“The commitments made in Baku — the dollar amounts pledged and the emissions reductions promised — are not enough. They were never going to be enough. And even then, based on our experience with such pledges in the past, we know they will not be fulfilled.” This bitter assessment of the 29th Climate Conference (COP29) is made by Ralph Regenvanu, special envoy for climate change and environment for the Republic of Vanuatu, a Melanesian archipelago and one of states most affected by climate change in the world.
His view was shared by many countries of the Global South at the end of COP29. On 22 November in Baku, Azerbaijan, the conference concluded with a commitment by the countries present to contribute $300 billion a year to help developing countries adapt to climate change by 2035. This is three times the current figure of $100 billion a year, but well short of the $1,300 billion a year requested by the Africa group at the COP, or the $1,000 billion a year in public and private money deemed necessary by the group of experts commissioned by the UN. “This has been the most horrendous climate negotiations in years due to the bad faith of developed countries,” says Tasneem Essop, executive director of Climate Action Network, a global network of environmental NGOs, who calls the negotiations a “betrayal in Baku”.
The conference was a major disappointment for a number of countries of the global South, some of which had already expressed their refusal to return to the negotiating table even before this COP was held. Like Papua New Guinea, whose minister of Foreign affairs, Justin Tkatchenko, described the Baku conference as a “complete waste of time”. “The UN negotiations are not going fast enough. We have to be there. I am afraid if we're not at the [negotiating] table, we will be on the menu,” admits Regenvanu. “The frustration that is felt is the very reason why we are taking this course of action” before the International Court of Justice (ICJ), he adds.

◆ PROVIDED RECORDS ◆

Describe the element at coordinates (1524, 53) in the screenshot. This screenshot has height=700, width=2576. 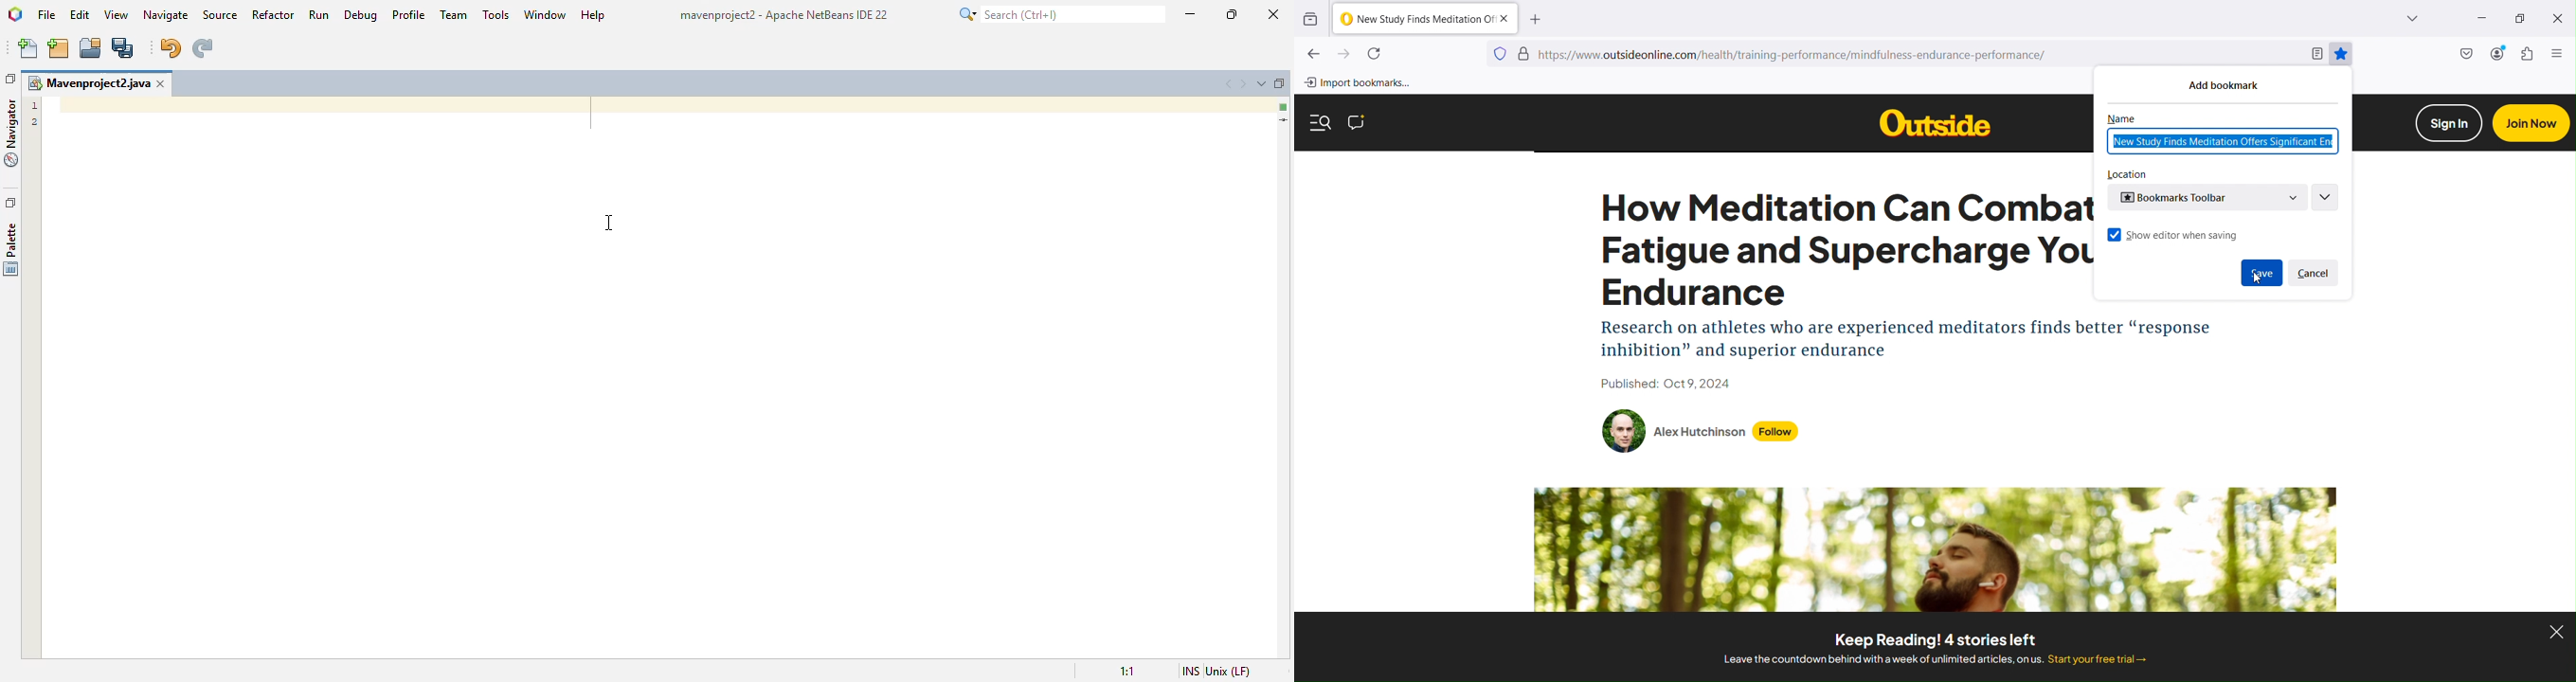
I see `Site verification status` at that location. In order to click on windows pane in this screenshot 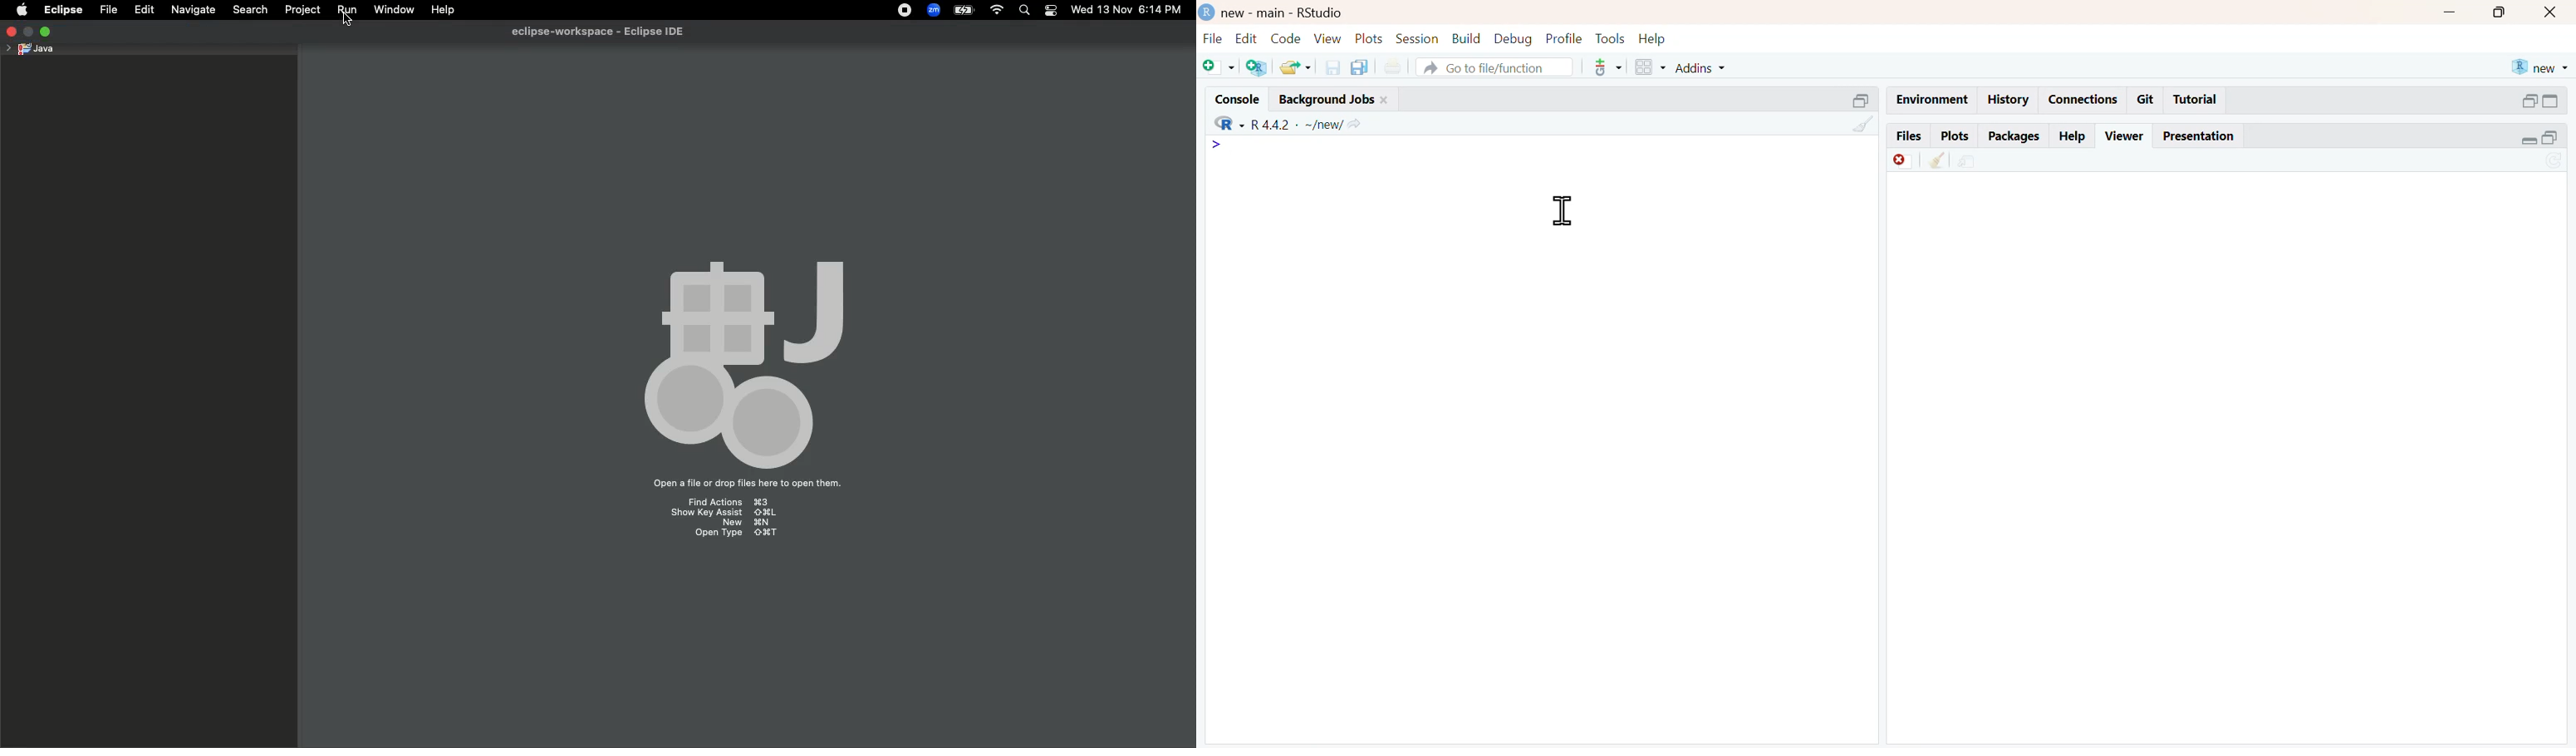, I will do `click(1644, 68)`.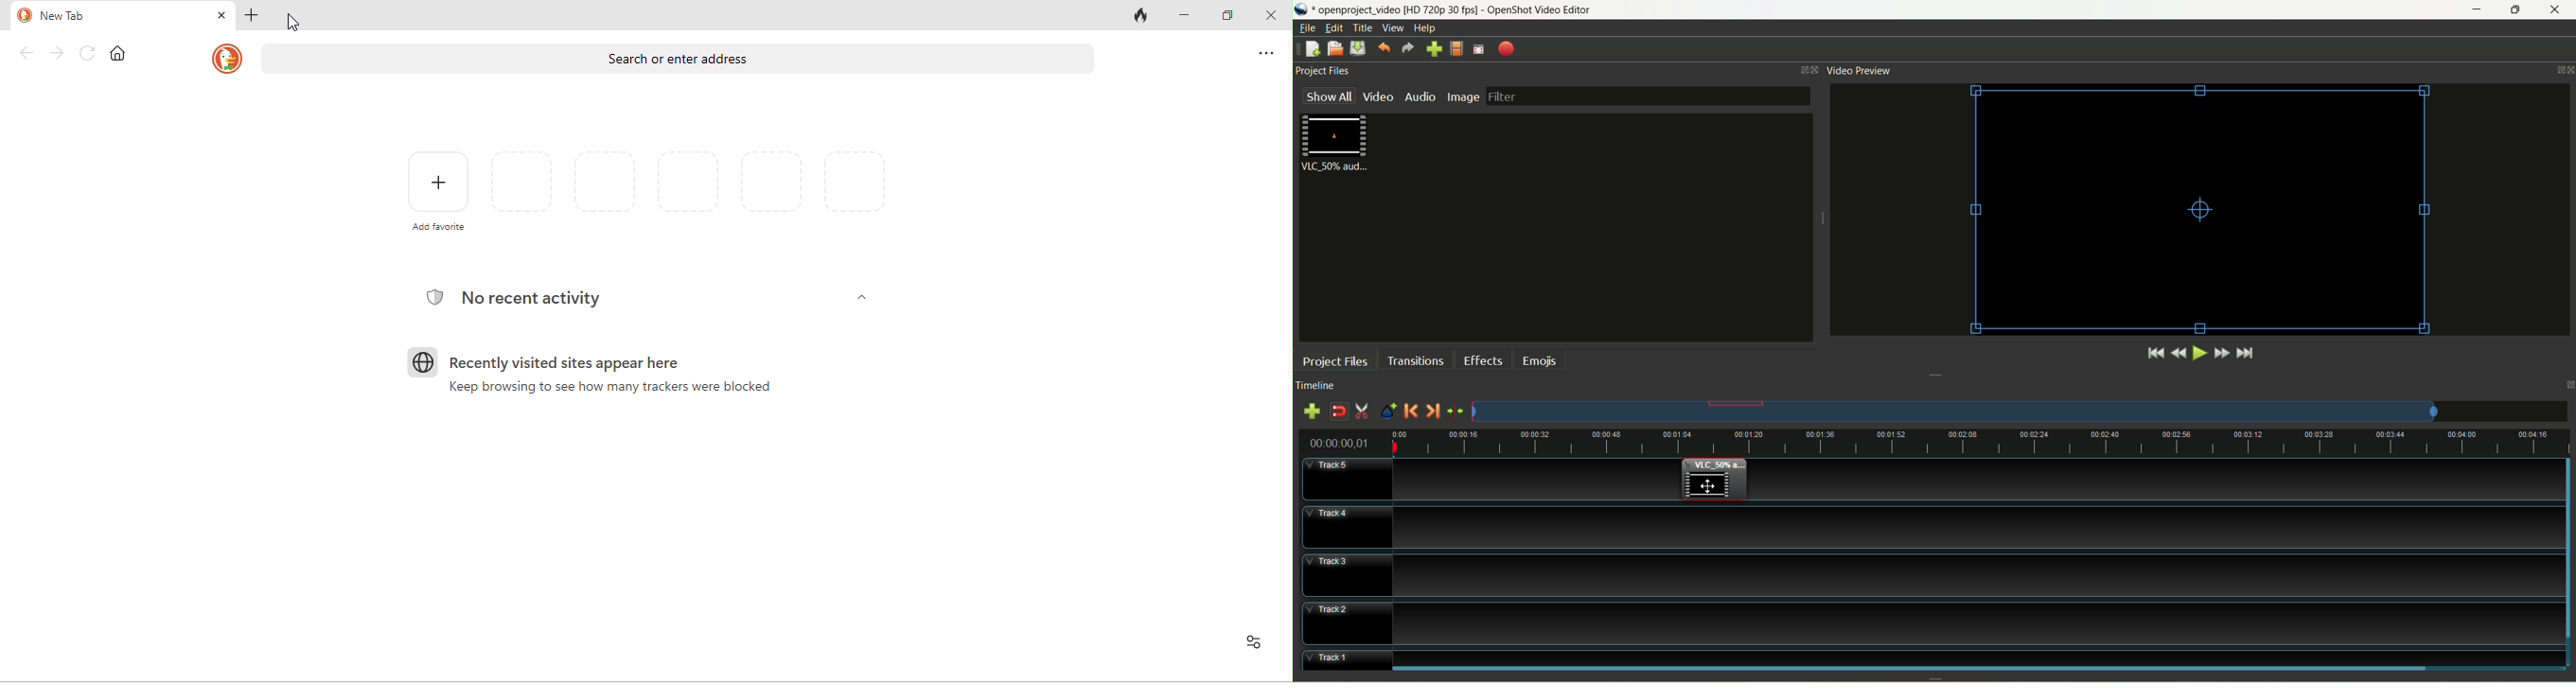  I want to click on close, so click(1270, 16).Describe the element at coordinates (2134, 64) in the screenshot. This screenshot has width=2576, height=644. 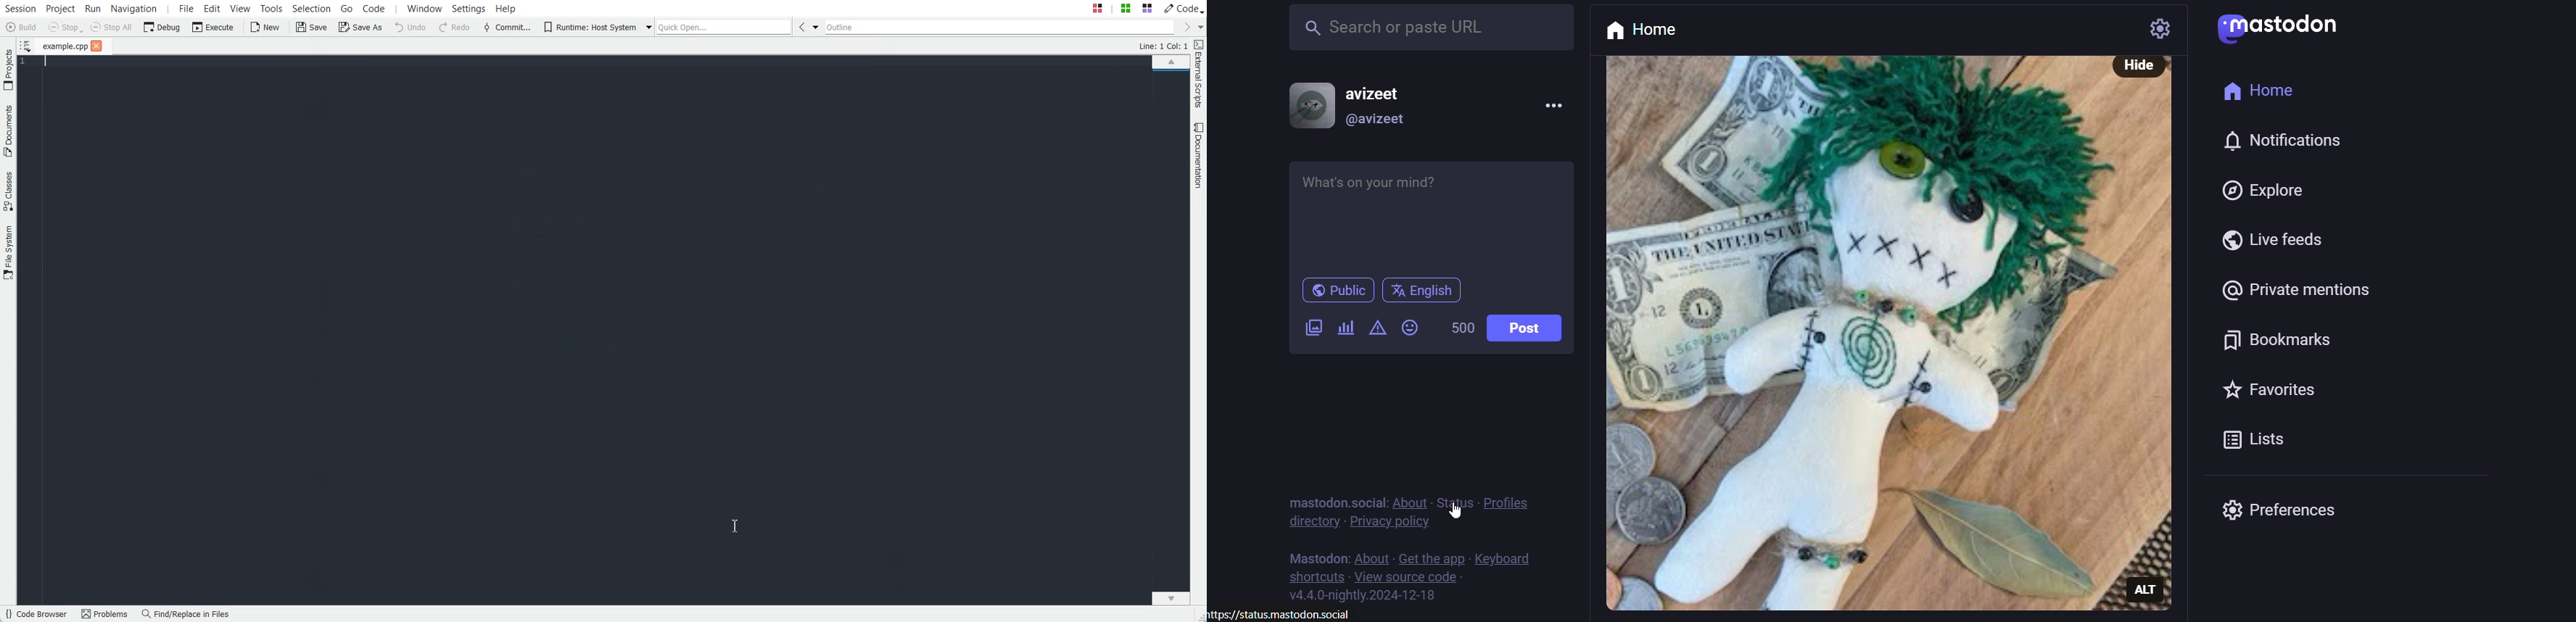
I see `Hide` at that location.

◆ PARTS OF THE EXERCISE ◆
a) Decide whether each statement agrees with the COP29 passage, answering yes or no and quoting the deciding words exactly: (i) the countries at COP29 committed to $300 billion a year by 2035 to help developing countries adapt; (ii) the Africa group requested $1,000 billion a year; (iii) Justin Tkatchenko serves as a minister of Vanuatu.
b) Reproduce the part of the COP29 passage that opens with the words containing "The conference was" and closes with "(ICJ), he adds.".

◆ WRITTEN RESPONSES ◆
a)
(i) Yes: "the conference concluded with a commitment by the countries present to contribute $300 billion a year to help developing countries adapt to climate change by 2035"
(ii) No: "the $1,300 billion a year requested by the Africa group at the COP"
(iii) No: "Like Papua New Guinea, whose minister of Foreign affairs, Justin Tkatchenko"

b)
The conference was a major disappointment for a number of countries of the global South, some of which had already expressed their refusal to return to the negotiating table even before this COP was held. Like Papua New Guinea, whose minister of Foreign affairs, Justin Tkatchenko, described the Baku conference as a “complete waste of time”. “The UN negotiations are not going fast enough. We have to be there. I am afraid if we're not at the [negotiating] table, we will be on the menu,” admits Regenvanu. “The frustration that is felt is the very reason why we are taking this course of action” before the International Court of Justice (ICJ), he adds.